---------- Selected text
Far more common is the way someone in your social circle might twist your words to make you look bad. This is a tool used by many individuals who are not self-confident, have been severely victimized in the past, or live under high degrees of oppression, stress, or fear.

Twisting your words to make you look bad is an effective defense mechanism utilized by someone to project ideas hidden deep within their heart or psyches onto you, which releases the emotional pressure from unresolved emotional wounds left to fester and grow.

Such a person is not likely to be open to your suggestion of this fact. If wounded people are looking for demons, they will find them everywhere they look, until they awake to the idea that they might have some negative repression that is happening inside, and are willing to not only look at it but do the work of dealing with these issues to resolve them.

In the meantime, they will twist your words to make you look bad, which can have a huge negative impact on you, making you actually feel bad. When used effectively, the damaged individual twisting your words will make you feel bad, and this causes the sufferer to feel better, as they have transferred their pent-up emotional pain to you. This offers them relief. That’s why they do it.

He or she will continue to project these ideas onto you because his or her reward is feeling better about his-or-her-self by twisting your words to make you look bad. So, they are highly motivated to engage in this assaultive and potentially abusive activity.

In normal circumstances, you would be motivated to defend yourself against this attack or false accusation. It is a normal reaction to defend yourself if you’ve been falsely accused. The only problem with reacting defensively is that it creates more momentum for the breeding ground of this unfortunate circumstance which you’ve found yourself in.
--------------------
▶ _Task list_:
**1.** In the passage on twisted words, rewrite the stretch from "He or she will" through "potentially abusive activity.", substituting "payoff" for "reward".
**2.** According to the passage on twisted words, what makes the person twisting your words feel better?
The material after this passage comes from a different source.
---------- Extracted information
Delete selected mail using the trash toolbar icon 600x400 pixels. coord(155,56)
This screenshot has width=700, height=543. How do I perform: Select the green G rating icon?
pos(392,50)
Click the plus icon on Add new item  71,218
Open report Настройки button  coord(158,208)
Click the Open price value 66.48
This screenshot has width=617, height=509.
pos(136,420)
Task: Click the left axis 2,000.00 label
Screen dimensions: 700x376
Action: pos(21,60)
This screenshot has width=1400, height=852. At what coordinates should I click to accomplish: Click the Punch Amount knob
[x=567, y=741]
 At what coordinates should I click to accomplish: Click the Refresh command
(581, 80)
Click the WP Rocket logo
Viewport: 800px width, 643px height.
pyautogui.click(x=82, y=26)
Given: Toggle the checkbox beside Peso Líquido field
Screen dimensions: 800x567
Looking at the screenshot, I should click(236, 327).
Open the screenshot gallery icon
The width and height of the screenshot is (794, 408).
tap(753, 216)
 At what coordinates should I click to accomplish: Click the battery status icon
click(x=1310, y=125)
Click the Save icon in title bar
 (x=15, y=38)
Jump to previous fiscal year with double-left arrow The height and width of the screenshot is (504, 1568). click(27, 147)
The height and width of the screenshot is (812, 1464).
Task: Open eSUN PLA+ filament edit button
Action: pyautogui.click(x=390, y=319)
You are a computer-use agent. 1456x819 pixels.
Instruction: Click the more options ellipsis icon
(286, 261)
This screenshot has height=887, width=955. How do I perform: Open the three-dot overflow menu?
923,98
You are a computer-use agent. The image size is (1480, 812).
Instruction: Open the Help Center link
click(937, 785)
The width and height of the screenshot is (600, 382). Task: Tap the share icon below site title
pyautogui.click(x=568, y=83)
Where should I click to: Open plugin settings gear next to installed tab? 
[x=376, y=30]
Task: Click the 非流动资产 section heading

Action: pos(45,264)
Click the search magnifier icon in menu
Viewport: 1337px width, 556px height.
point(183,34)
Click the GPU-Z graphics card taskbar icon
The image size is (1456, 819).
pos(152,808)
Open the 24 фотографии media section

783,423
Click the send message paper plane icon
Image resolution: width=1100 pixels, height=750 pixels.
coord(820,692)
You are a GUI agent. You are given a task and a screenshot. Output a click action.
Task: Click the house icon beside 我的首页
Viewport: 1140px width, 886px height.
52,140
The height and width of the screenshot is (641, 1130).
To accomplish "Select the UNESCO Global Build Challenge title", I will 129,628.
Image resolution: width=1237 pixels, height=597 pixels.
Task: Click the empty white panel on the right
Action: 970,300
--------------------
▶ _Solutions_:
**1.**
He or she will continue to project these ideas onto you because his or her payoff is feeling better about his-or-her-self by twisting your words to make you look bad. So, they are highly motivated to engage in this assaultive and potentially abusive activity.

**2.** They have transferred their pent-up emotional pain to you.